• _Görev 1_
Alıntıya göre aşağıdaki soruları yanıtlar mısın?
(a) Batılılar zevk alma ihtirasına ne ad veriyor?
(b) Allah bizi neyin en şereflisi olarak halk etti?
(c) Markete götürüldüklerinde çocuklar ne almak istemiyor?
• _Görev 2_
Alıntıdaki "Bizler eşref-i mahlûkātız." ifadesinden "maddelerini almak istemiyorlar." ifadesine kadar olan kısmı, "çocuklarımız" yerine "gençlerimiz" koyarak yeniden yazar mısın?

• _Verilen alıntı_
┄┄┄┄┄┄┄┄┄┄

Çünkü batı gibi biz de zevk alma duygusu için yaşayan bir toplum değiliz. Batılılar buna Hedonizm diyorlar, yani zevk alma ihtirâsı… Maalesef insanlar, batının kaynaklarına göre -tabiri câizse- sadece zevk alan hayvanlar meydana getirmeye çalışıyor.

Bizler eşref-i mahlûkātız. Yani Allah bizi yaratılmışların en şereflisi olarak halk etti. Dolayısıyla biz insanlık özelliklerimizi mutlaka bütün dünyada göstermek zorundayız. Biz her şeyi tüketemeyiz. Ancak Allâh’ın izin verdiği şeyleri tüketebiliriz. Çoluk çocuğumuza da aynı telkinleri yapmak zorundayız. Şimdi maalesef, bugün çocuklarımız ekseriyetle bizim kontrolümüzde değil. Çevrenin telkini altında. Markete götürdüğünüz zaman sizin inancınıza uygun gıda maddelerini almak istemiyorlar.

┄┄┄┄┄┄┄┄┄┄

• _Mevcut veriler_
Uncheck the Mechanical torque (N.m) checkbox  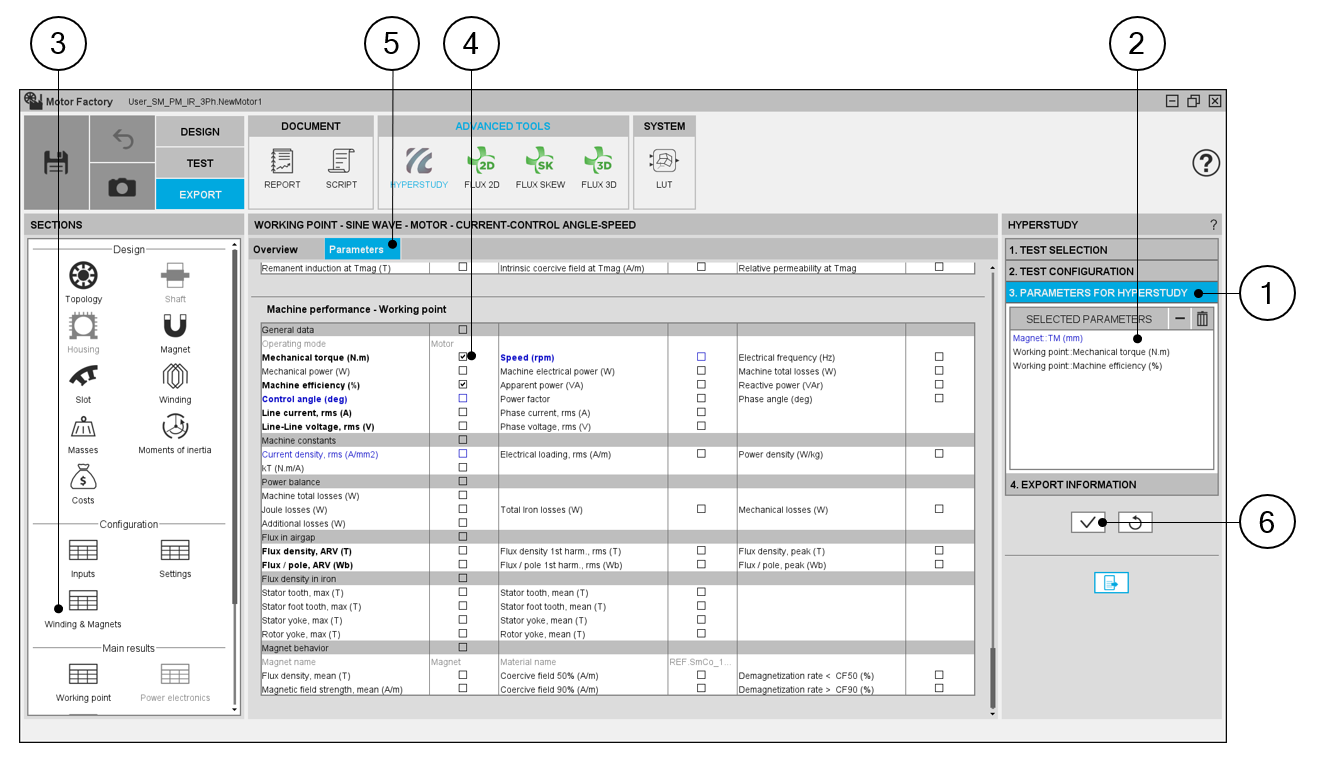[x=463, y=357]
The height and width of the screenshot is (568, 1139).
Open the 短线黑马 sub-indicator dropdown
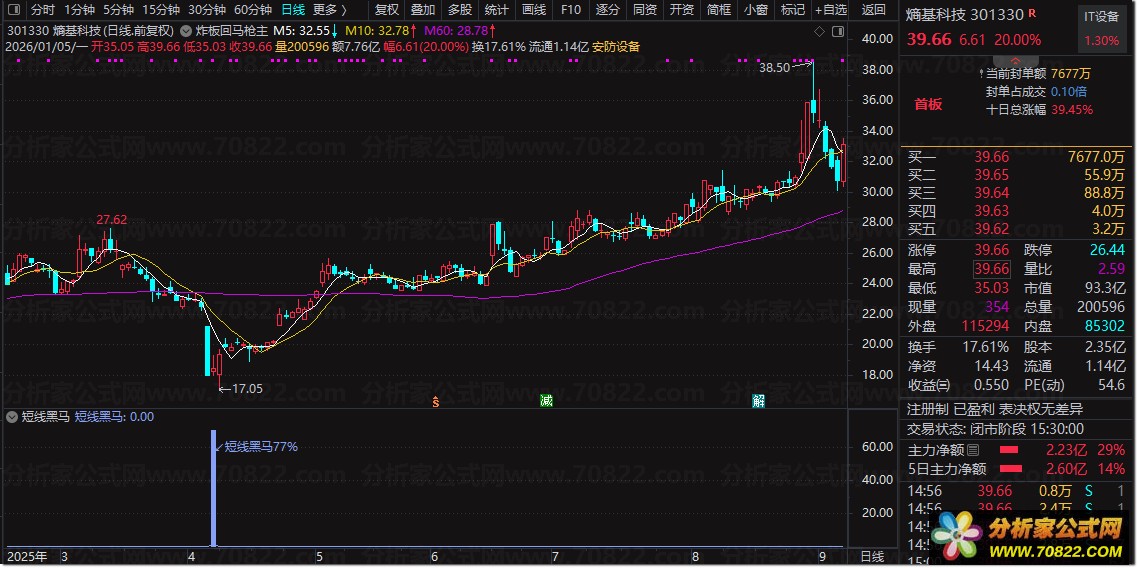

┄┄┄┄┄┄┄┄┄┄

• _Yanıt 1_
(a) Hedonizm.
(b) Yaratılmışların en şereflisi olarak.
(c) Sizin inancınıza uygun gıda maddelerini.

• _Yanıt 2_
Bizler eşref-i mahlûkātız. Yani Allah bizi yaratılmışların en şereflisi olarak halk etti. Dolayısıyla biz insanlık özelliklerimizi mutlaka bütün dünyada göstermek zorundayız. Biz her şeyi tüketemeyiz. Ancak Allâh’ın izin verdiği şeyleri tüketebiliriz. Çoluk çocuğumuza da aynı telkinleri yapmak zorundayız. Şimdi maalesef, bugün gençlerimiz ekseriyetle bizim kontrolümüzde değil. Çevrenin telkini altında. Markete götürdüğünüz zaman sizin inancınıza uygun gıda maddelerini almak istemiyorlar.